-- THE DATA --
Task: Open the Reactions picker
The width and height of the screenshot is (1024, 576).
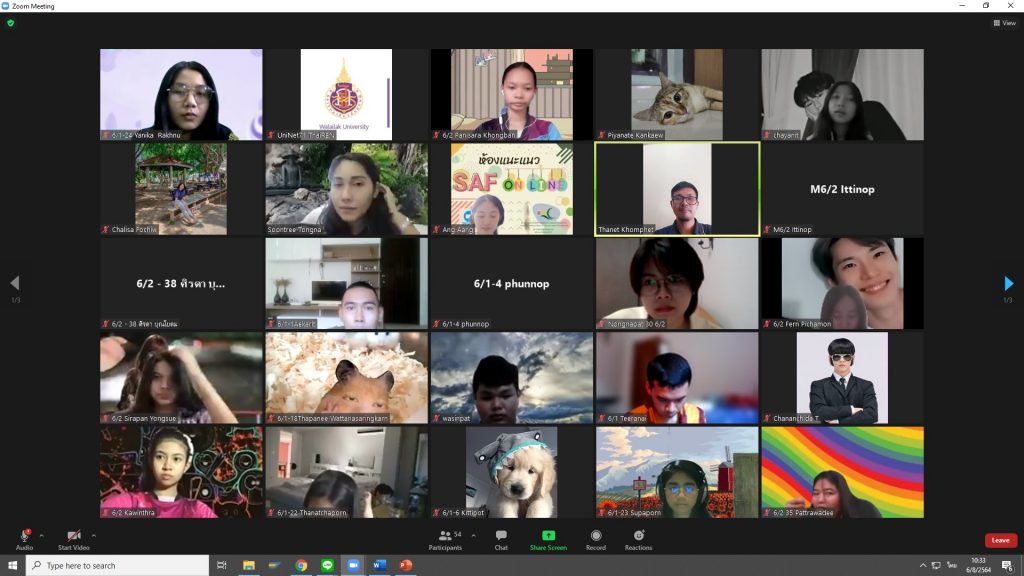Action: pos(638,540)
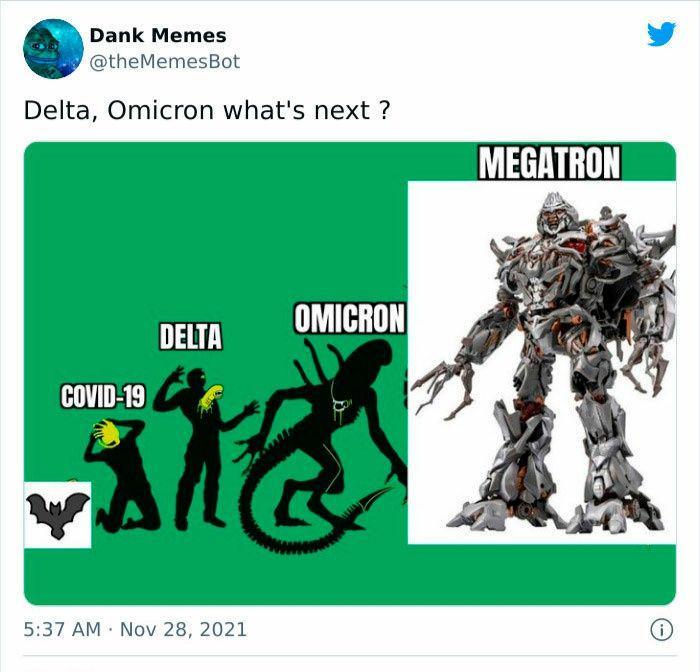Click the bat image in the meme

(x=58, y=515)
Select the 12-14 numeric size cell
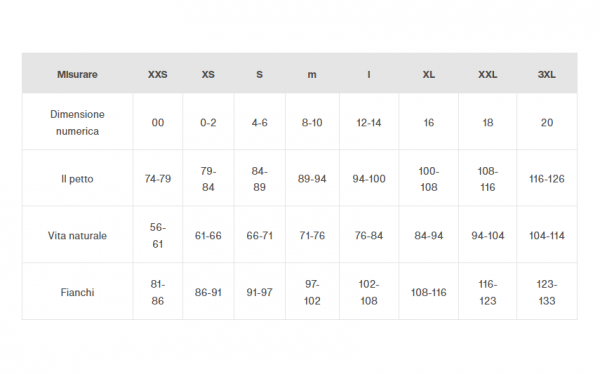 pyautogui.click(x=369, y=122)
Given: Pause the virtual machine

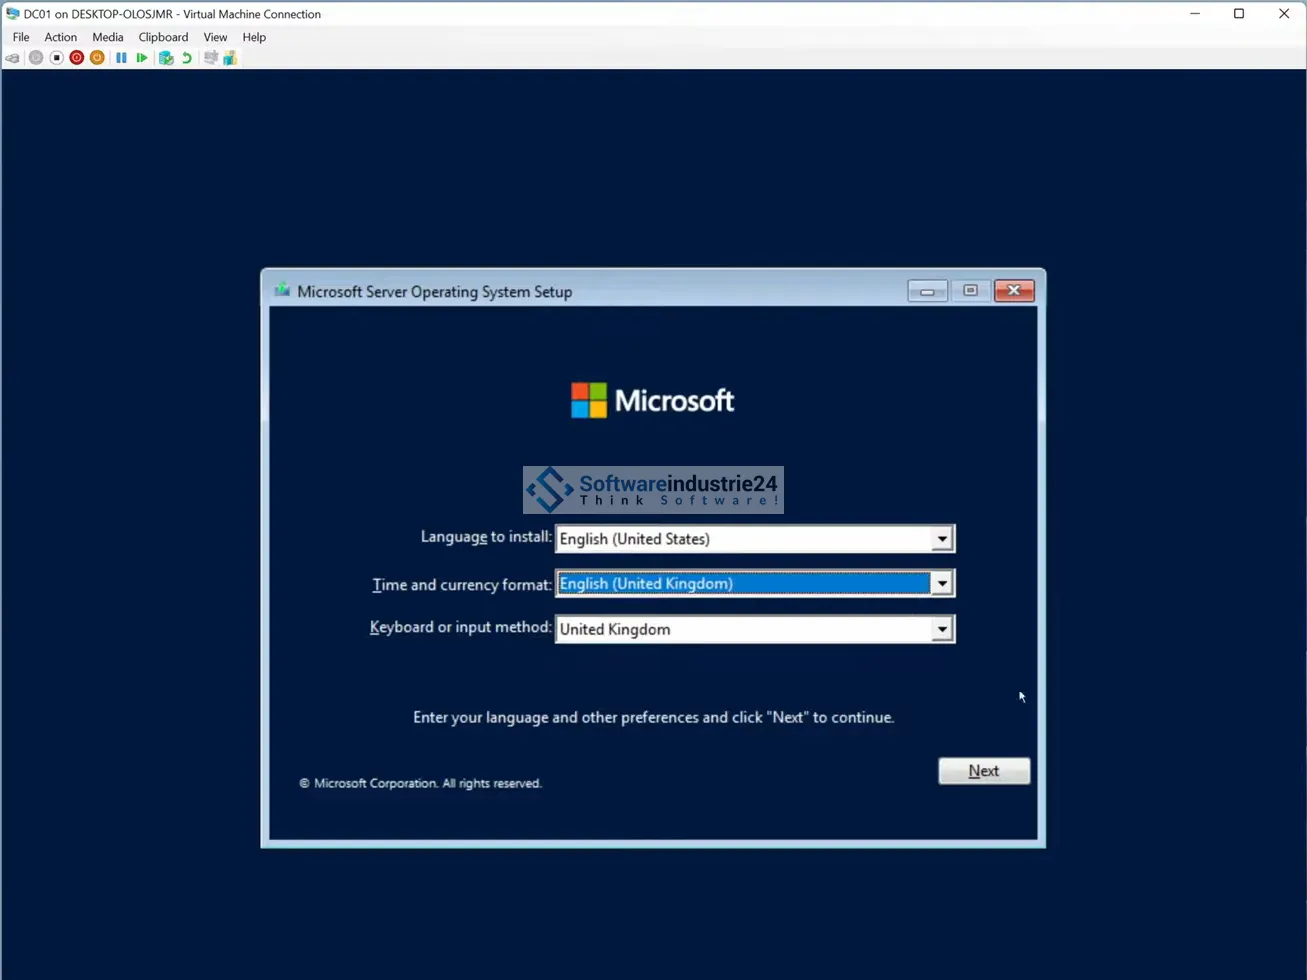Looking at the screenshot, I should click(x=121, y=58).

-- WHAT THIS TASK INVOLVES --
Please print the records above word for word, leaving every image out.

-- EXERCISE SOLUTION --
Task: Open the Reactions picker
The width and height of the screenshot is (1024, 576).
Action: pos(638,540)
Click the bat image in the meme

(x=58, y=515)
Select the 12-14 numeric size cell
 pyautogui.click(x=369, y=122)
Given: Pause the virtual machine

Looking at the screenshot, I should click(x=121, y=58).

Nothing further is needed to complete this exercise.